[Extracted records]
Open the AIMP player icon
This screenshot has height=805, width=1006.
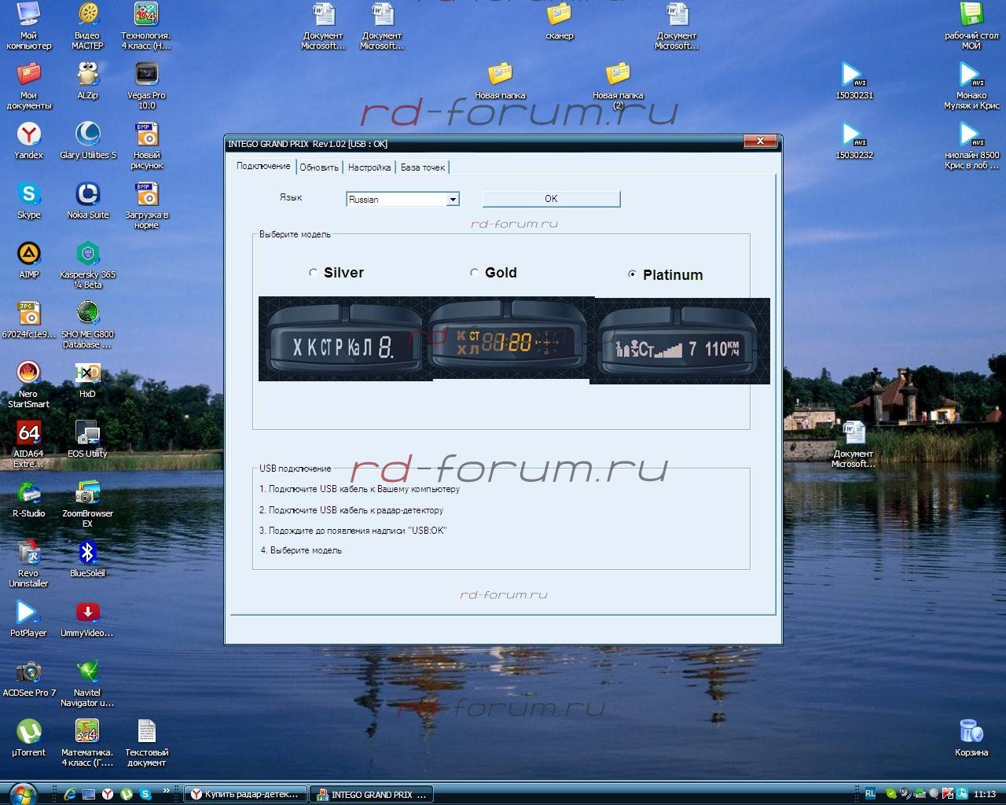click(29, 255)
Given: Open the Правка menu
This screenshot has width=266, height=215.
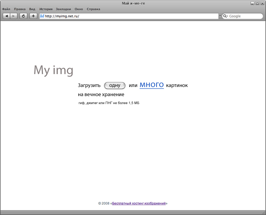Looking at the screenshot, I should point(20,9).
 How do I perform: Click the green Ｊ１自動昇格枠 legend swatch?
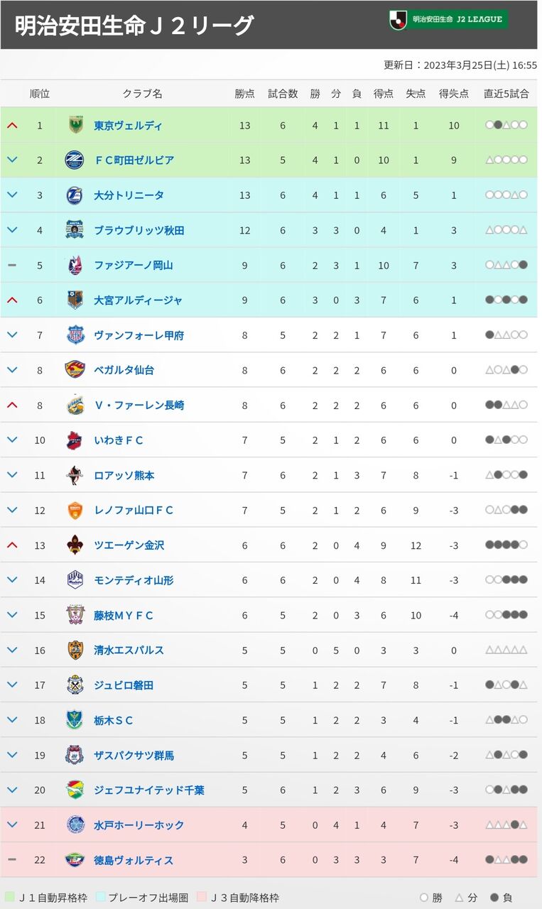(10, 897)
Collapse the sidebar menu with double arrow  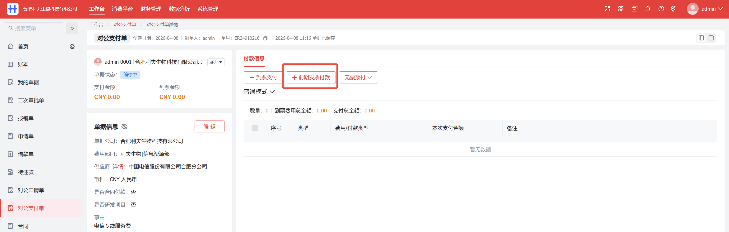[72, 28]
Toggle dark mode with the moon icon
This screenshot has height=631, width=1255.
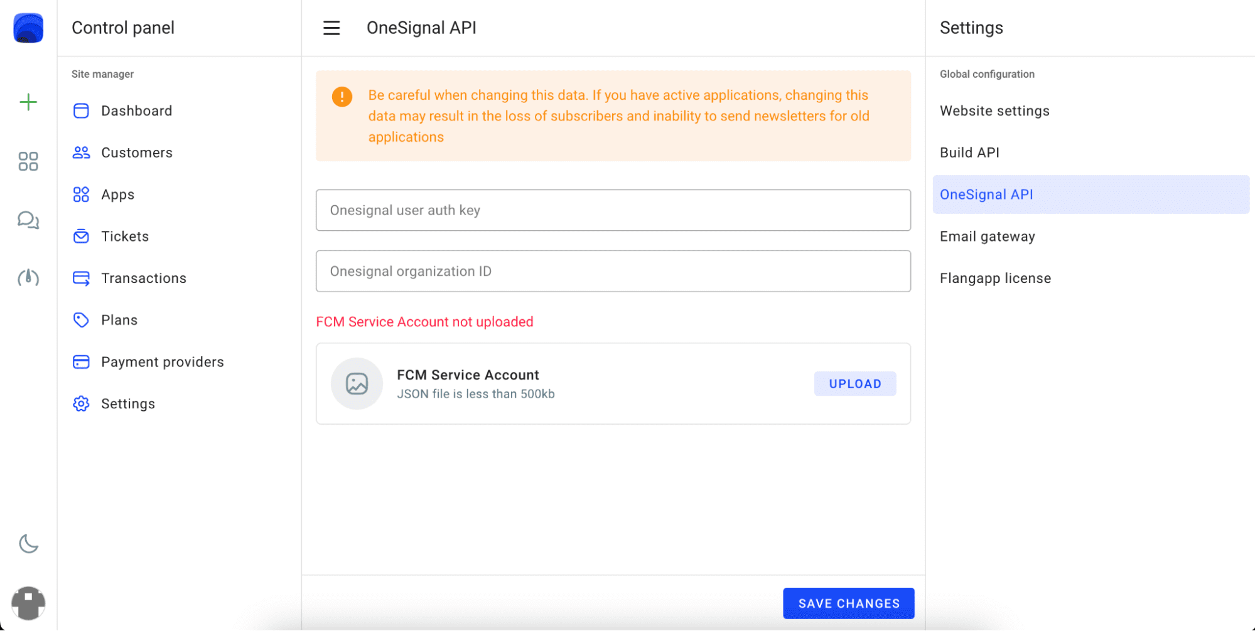[28, 543]
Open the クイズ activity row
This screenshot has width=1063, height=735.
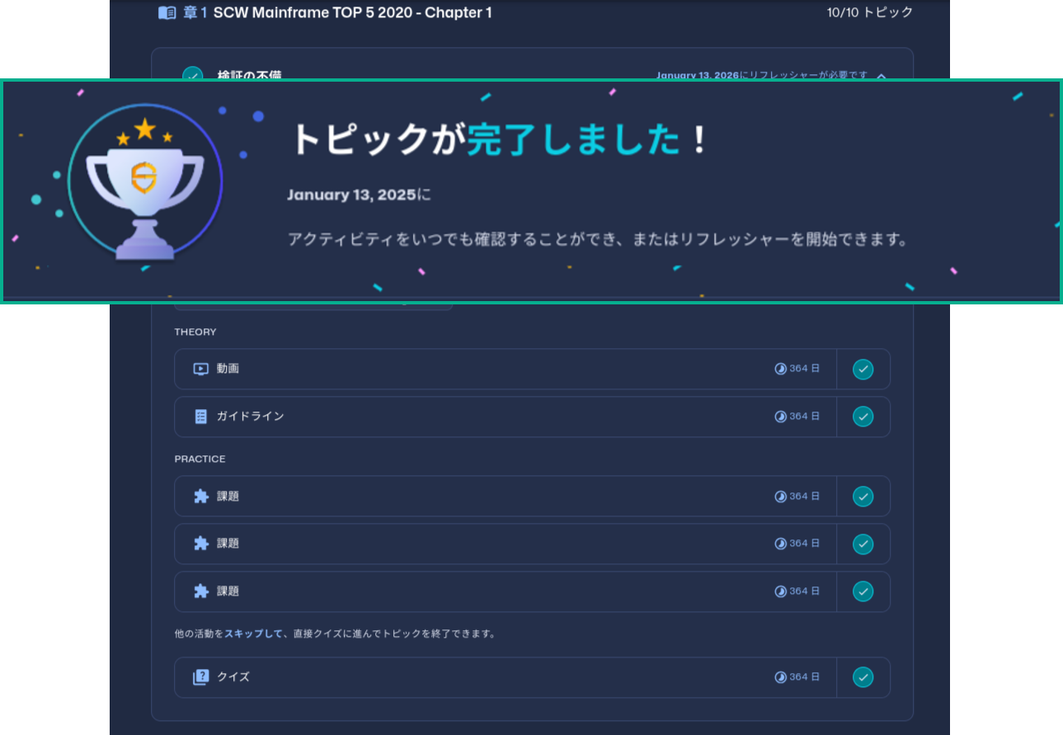[495, 676]
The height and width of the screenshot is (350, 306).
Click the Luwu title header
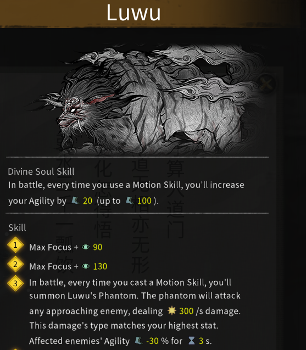(x=133, y=13)
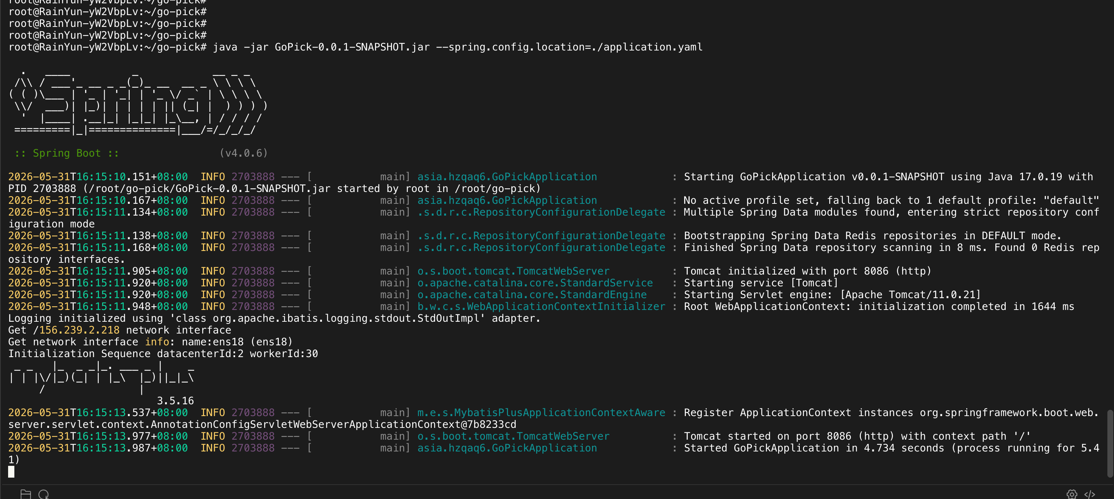Click the search magnifier icon in bottom bar
The width and height of the screenshot is (1114, 499).
coord(44,494)
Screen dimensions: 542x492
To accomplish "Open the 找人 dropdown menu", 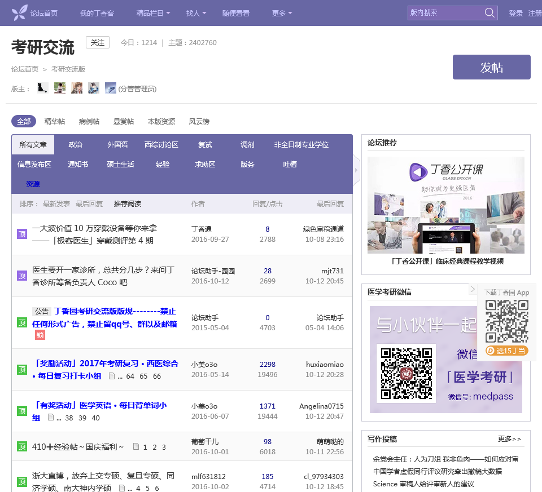I will click(x=196, y=13).
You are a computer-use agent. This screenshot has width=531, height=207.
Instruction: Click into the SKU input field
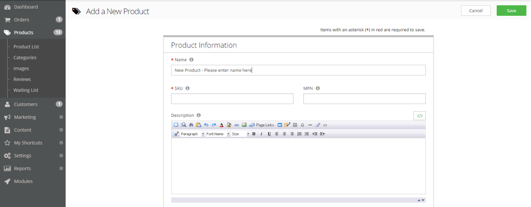[x=232, y=99]
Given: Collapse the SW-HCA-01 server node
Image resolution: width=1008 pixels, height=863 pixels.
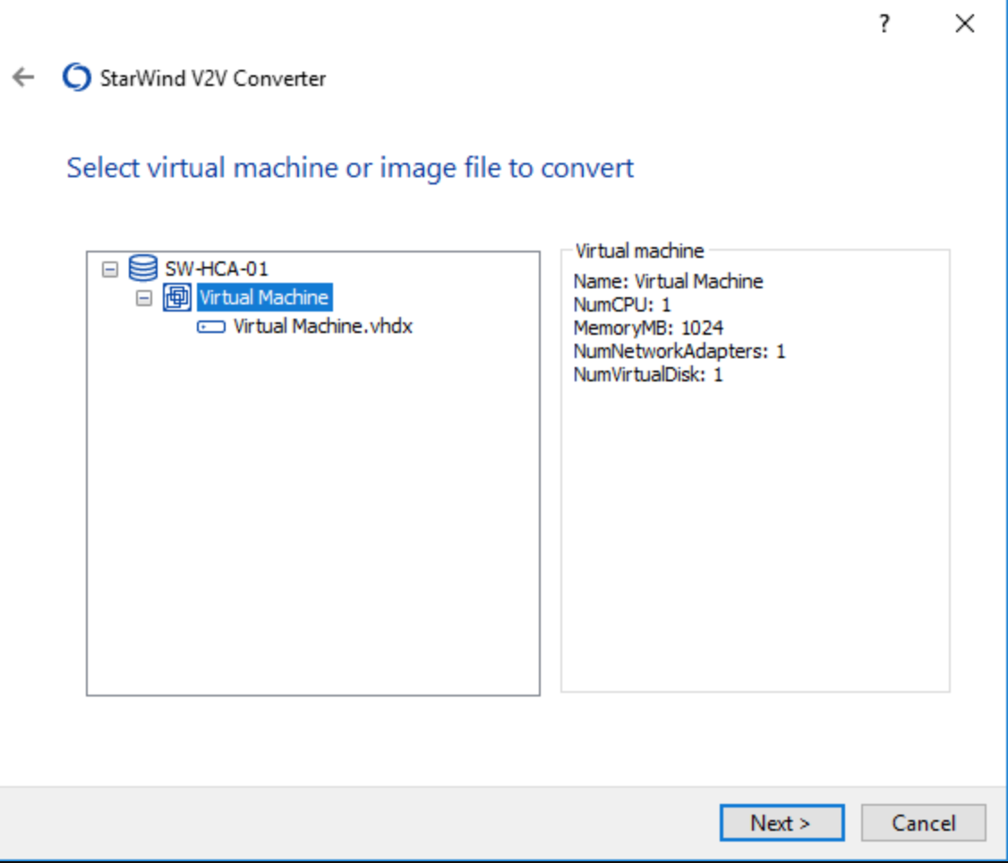Looking at the screenshot, I should click(110, 268).
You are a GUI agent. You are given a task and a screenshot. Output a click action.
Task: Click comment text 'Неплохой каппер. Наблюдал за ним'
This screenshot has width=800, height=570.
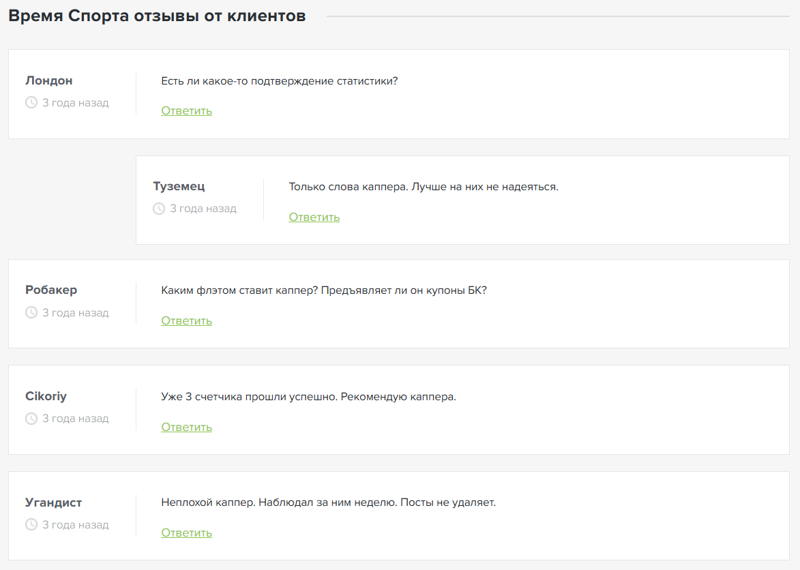(x=327, y=503)
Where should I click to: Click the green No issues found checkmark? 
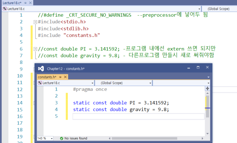click(61, 138)
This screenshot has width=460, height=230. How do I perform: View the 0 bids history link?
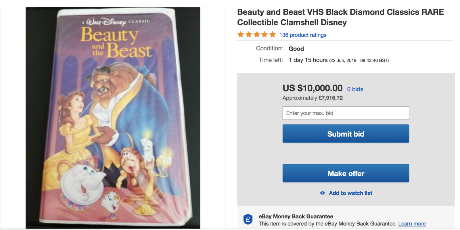tap(355, 89)
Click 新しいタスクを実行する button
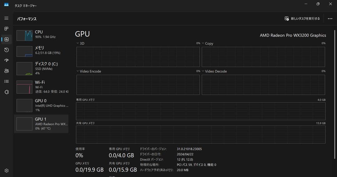The width and height of the screenshot is (337, 177). [x=302, y=19]
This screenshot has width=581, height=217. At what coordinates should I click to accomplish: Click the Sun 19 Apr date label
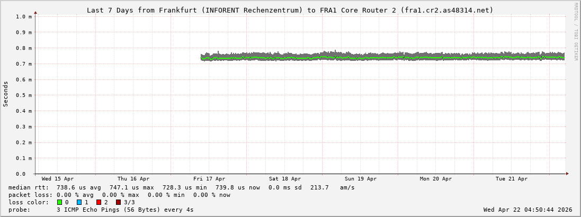coord(361,179)
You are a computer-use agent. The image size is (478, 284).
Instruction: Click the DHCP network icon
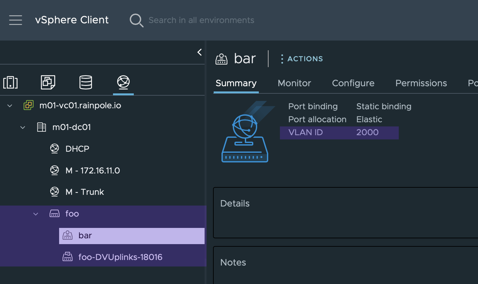coord(55,148)
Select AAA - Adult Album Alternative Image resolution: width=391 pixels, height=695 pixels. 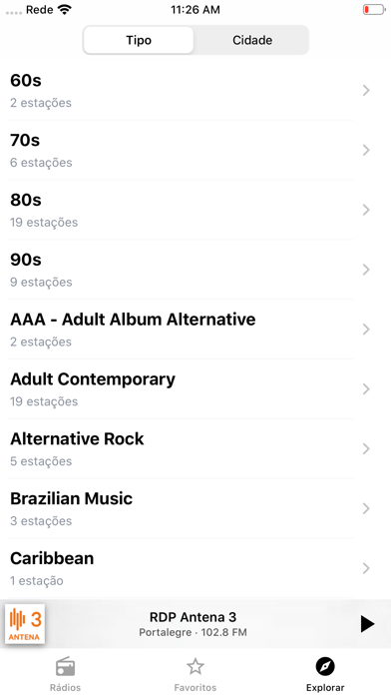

# Aim of the exercise
Your answer must be one number: how many lines of the entries hold the string "computer".

# Solution to the problem
2